Le Gouverneur qui a rappelé le respect impératif du délai de restitution du rapport final de l’audit fixé au 15 mars 2025, et le fait que cet audit doit permettre de restaurer la confiance du public dans les processus de recrutement de la BEAC et de garantir que les futurs agents d’encadrement supérieur seront recrutés sur la base de leurs compétences et de leur mérite, doit savoir qu’en matière de confiance du public à l’égard de la BEAC, il a fragilisé cette confiance par le choix du cabinet RSM France avant même que la mission ait débuté, ce sur plusieurs points :

1-      Le coût des ressources : ce choix laisse entrevoir la gabegie comme modèle de gouvernance de la BEAC. En faisant appel à un cabinet n’appartenant à aucun pays des Etats de la CEMAC, ça entraine des coûts plus élevés que ceux associés à un cabinet local. Ca soulève des questions sur l’utilisation efficiente des ressources financières de la communauté, dans un contexte où les institutions publiques sont soumises à des contraintes budgétaires.

2-      Le renforcement des capacités locales : en faisant appel à un cabinet local, il y’aurait eu une opportunité de renforcer les capacités et les compétences des experts régionaux en matière d’audit et de gestion des processus de recrutement de la BEAC. Cela aurait contribué au développement du secteur professionnel dans la sous-région au lieu de dépendre des experts étrangers. Certains pourraient tenter de nous berner que ce sera le cas en nous rappelant que le cabinet RSM France détient des correspondants au Tchad et au Gabon, respectivement Consulting Africa Tchad – CAT et FIDUGE Sarl, mais nous serions tentés de leur demander pourquoi la BEAC n’a pas fait confiance à ces correspondants locaux maitrisant déjà la philosophie, les compétences et les valeurs de RSM France ? Bien évidemment, si ce sont celles-ci qui intéressaient la BEAC.
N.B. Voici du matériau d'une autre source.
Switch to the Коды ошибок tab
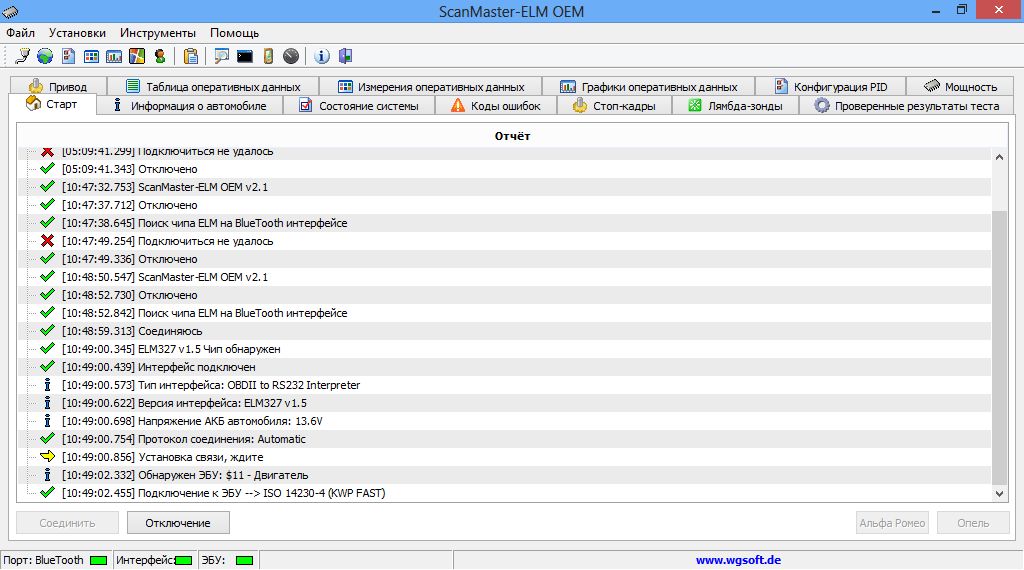The height and width of the screenshot is (570, 1024). (495, 106)
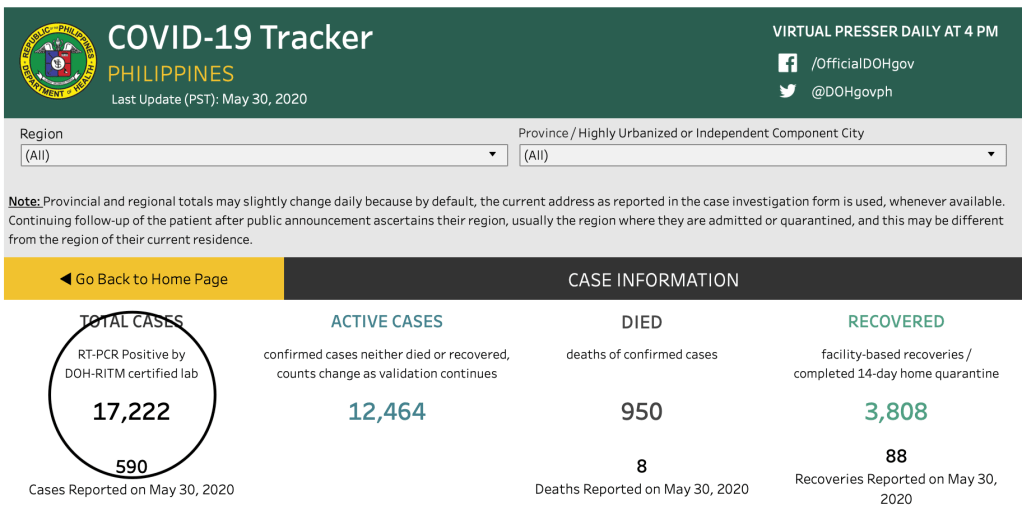Click the 950 deaths count

click(642, 411)
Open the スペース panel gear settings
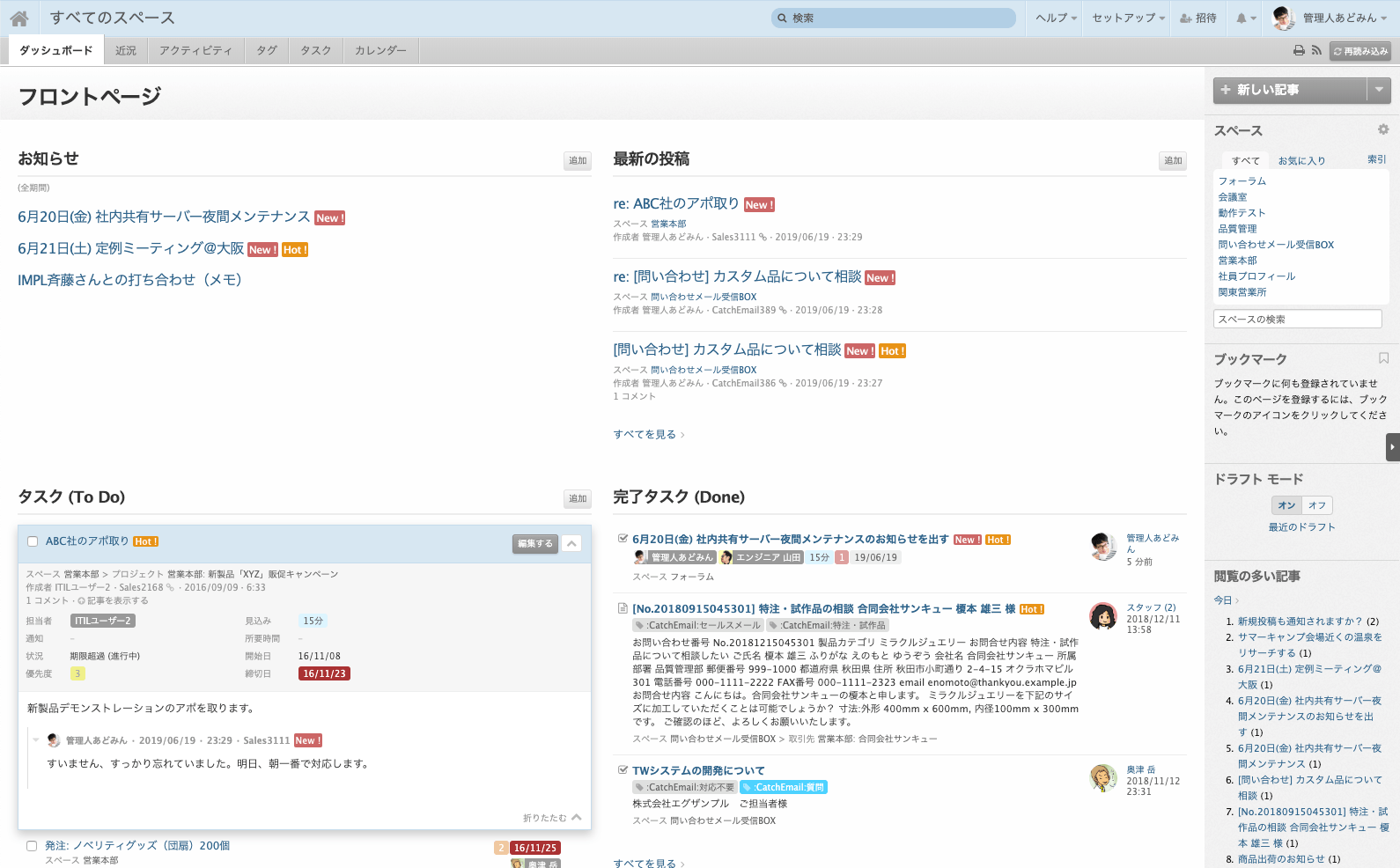 click(1383, 129)
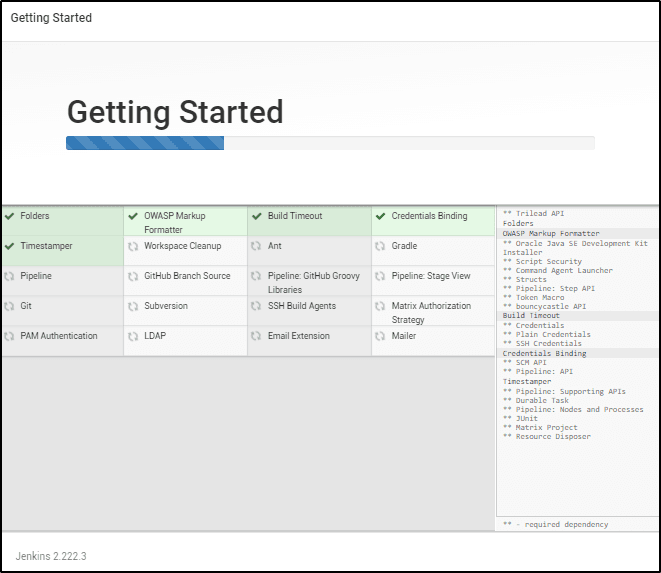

3-      La préservation des réserves de change de la CEMAC : Le point 10 du communiqué final de la session extraordinaire de la conférence des Chefs d’Etats de la CEMAC tenue à Yaoundé le 16 Décembre 2024, nous rappelait que le niveau des réserves de change connait une tendance baissière depuis 2024 contrairement à la tendance haussière connue de 2016 à 2023. Une réalité qui devrait nous empêcher le luxe d’importer des services qui sont accessibles dans la communauté CEMAC. La discipline que la BEAC impose aux Etats membres en matière de gestion financière, elle devrait se l’imposer afin de briller par l’exemple.

4-      La confiance du public : Pour restaurer la confiance du public dans les processus de recrutement, il est crucial que les parties prenantes aient l’impression que l’audit est mené par des experts qui comprennent le contexte local, ce que nous doutons respectueusement ne pas être le cas du cabinet RSM France qui n’a pas de succursale dans aucun pays membre de la CEMAC. Plus, si le choix de ce cabinet est fondé sur la méfiance de la BEAC envers les cabinets locaux, ça minera sérieusement les efforts de la BEAC pour établir cette confiance.

En résumé, bien que le choix du cabinet RSM France apporte une expertise reconnue, il faut reconnaitre également que ce choix est une déception communautaire, par son caractère dispendieux des ressources financières rares de la CEMAC ; sa fragilisation de la confiance du public or c’est le contraire que cet audit est censé apporter ; et l’absence de volonté du gouvernement de la BEAC à renforcer les capacités sous régionales.